The development of overhauling textbooks to be more inclusive of sexual and gender minorities, as well as same-sex families, means that children as young as nine-years-old will be introduced to a cutting-edge curriculum based on the current global comprehensive sexuality education curricula.

The Sunday Times reported that an evaluation team, appointed by Minister Angie Motshekga, found that across 38 textbooks in nine subjects there are only two references to the LGBT community.

Celebrity sexologist, Dr Marlene Wasserman (Dr Eve), was one amongst 100 experts that contributed towards developing the “cutting edge” life orientation curriculum for grades 4 to 12.

“It is a very progressive and integrative curriculum, which means that sexuality, although a separate subject, is threaded in with other subjects and vice versa,” says Dr Wasserman.

“My contribution was creating a cutting-edge curriculum based on current comprehensive sexuality education curricula globally, and together with the team adapting it for South African learners.

Masturbation is normalised and it is threaded through [the curriculum] from grade 4. It begins with self pride, self-image, body diversity, genital differences, genital changes and touching oneself for pleasure”.
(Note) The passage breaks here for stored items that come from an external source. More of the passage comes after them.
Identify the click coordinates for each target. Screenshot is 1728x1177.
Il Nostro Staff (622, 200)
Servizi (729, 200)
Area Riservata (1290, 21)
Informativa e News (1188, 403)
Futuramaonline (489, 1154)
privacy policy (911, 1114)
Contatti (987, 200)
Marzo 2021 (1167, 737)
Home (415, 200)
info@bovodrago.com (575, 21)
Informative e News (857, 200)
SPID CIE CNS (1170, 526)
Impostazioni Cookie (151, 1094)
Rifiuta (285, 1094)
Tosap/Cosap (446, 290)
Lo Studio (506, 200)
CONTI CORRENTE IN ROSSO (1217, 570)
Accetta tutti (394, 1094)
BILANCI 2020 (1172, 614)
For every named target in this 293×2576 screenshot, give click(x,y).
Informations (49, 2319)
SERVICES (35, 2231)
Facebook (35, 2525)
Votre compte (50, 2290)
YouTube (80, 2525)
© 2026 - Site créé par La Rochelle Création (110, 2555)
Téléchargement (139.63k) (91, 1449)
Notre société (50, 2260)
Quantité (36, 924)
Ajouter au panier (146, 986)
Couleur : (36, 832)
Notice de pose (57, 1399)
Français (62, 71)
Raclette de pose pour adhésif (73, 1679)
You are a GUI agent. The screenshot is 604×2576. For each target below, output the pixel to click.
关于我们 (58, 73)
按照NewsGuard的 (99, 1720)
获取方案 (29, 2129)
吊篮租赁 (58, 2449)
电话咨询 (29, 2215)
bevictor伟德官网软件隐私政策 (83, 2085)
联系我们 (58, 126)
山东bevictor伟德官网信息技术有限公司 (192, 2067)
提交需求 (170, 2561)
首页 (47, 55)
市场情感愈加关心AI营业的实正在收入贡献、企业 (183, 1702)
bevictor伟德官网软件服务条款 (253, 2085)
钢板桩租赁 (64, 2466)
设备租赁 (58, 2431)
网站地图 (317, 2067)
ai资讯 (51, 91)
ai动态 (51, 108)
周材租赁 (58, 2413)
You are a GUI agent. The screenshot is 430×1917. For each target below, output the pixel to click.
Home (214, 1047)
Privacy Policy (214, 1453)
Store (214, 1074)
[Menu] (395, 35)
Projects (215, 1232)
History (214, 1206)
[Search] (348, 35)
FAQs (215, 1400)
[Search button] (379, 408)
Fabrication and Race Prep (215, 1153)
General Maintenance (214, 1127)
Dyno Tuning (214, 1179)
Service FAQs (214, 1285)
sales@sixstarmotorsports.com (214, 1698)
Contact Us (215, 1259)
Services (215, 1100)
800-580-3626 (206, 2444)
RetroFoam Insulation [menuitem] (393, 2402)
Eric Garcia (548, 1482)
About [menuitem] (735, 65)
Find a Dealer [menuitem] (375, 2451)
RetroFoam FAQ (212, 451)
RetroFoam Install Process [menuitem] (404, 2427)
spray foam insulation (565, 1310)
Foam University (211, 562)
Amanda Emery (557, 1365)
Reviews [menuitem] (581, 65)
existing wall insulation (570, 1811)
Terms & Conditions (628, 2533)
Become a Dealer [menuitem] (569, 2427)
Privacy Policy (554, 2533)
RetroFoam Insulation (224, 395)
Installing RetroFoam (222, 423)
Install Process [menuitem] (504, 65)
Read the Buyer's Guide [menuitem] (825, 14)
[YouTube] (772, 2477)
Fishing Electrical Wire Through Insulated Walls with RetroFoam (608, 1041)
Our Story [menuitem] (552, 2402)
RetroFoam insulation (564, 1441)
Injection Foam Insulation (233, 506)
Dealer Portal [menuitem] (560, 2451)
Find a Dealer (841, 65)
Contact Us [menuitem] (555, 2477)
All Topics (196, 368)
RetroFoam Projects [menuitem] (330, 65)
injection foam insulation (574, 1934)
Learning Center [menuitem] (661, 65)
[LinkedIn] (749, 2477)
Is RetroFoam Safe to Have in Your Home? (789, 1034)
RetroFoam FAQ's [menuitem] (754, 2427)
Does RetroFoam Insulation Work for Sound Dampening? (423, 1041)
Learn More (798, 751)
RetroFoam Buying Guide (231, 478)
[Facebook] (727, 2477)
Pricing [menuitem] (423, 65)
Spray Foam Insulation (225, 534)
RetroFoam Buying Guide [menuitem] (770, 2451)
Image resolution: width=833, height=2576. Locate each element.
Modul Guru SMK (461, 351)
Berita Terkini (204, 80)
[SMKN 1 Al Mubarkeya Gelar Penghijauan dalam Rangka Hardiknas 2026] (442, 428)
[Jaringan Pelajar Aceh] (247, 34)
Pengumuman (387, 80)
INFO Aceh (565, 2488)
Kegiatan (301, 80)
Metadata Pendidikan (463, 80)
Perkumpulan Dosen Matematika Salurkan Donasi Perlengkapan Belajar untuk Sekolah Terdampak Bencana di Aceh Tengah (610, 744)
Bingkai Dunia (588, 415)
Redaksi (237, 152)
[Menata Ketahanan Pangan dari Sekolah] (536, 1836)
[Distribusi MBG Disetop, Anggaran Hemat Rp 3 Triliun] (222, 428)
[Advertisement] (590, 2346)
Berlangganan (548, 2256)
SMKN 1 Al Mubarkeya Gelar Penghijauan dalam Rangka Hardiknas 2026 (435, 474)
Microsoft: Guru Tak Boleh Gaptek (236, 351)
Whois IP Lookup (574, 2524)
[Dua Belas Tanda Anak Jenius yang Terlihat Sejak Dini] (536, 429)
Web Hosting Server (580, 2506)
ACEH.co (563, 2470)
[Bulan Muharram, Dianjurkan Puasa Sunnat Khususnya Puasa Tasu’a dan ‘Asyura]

Dr Wasserman said that the textbooks will teach learner about consent in friendship for grade 4, and older pupils will learn about sexual consent.

Conservative Christian lobby group Freedom of Religion South Africa (FOR SA) says that being taught about sex may be in conflict with values, beliefs and opinion. 

Executive Director of FOR SA, Michael Swain, called for parents to “have the option to withdraw their children from such teaching in the event that it conflicts with their own value systems”.

Reverend Kenneth Meshoe, president of the African Christian Democratic Party (ACDP), said “What the Department of Basic Education plans to do is wicked and must be stopped”.

Roché Kester, Hate Crimes Manager at OUT LGBT Well-being, welcomed the inclusion. “We view this as a proactive step taken by the Department of Basic Education that will help to create a culture of understanding and knowledge sharing within our society,” she said.

“If knowledge like this is dispersed to pupils at a young age, it broadens their understanding of the diverse society in which we exist”.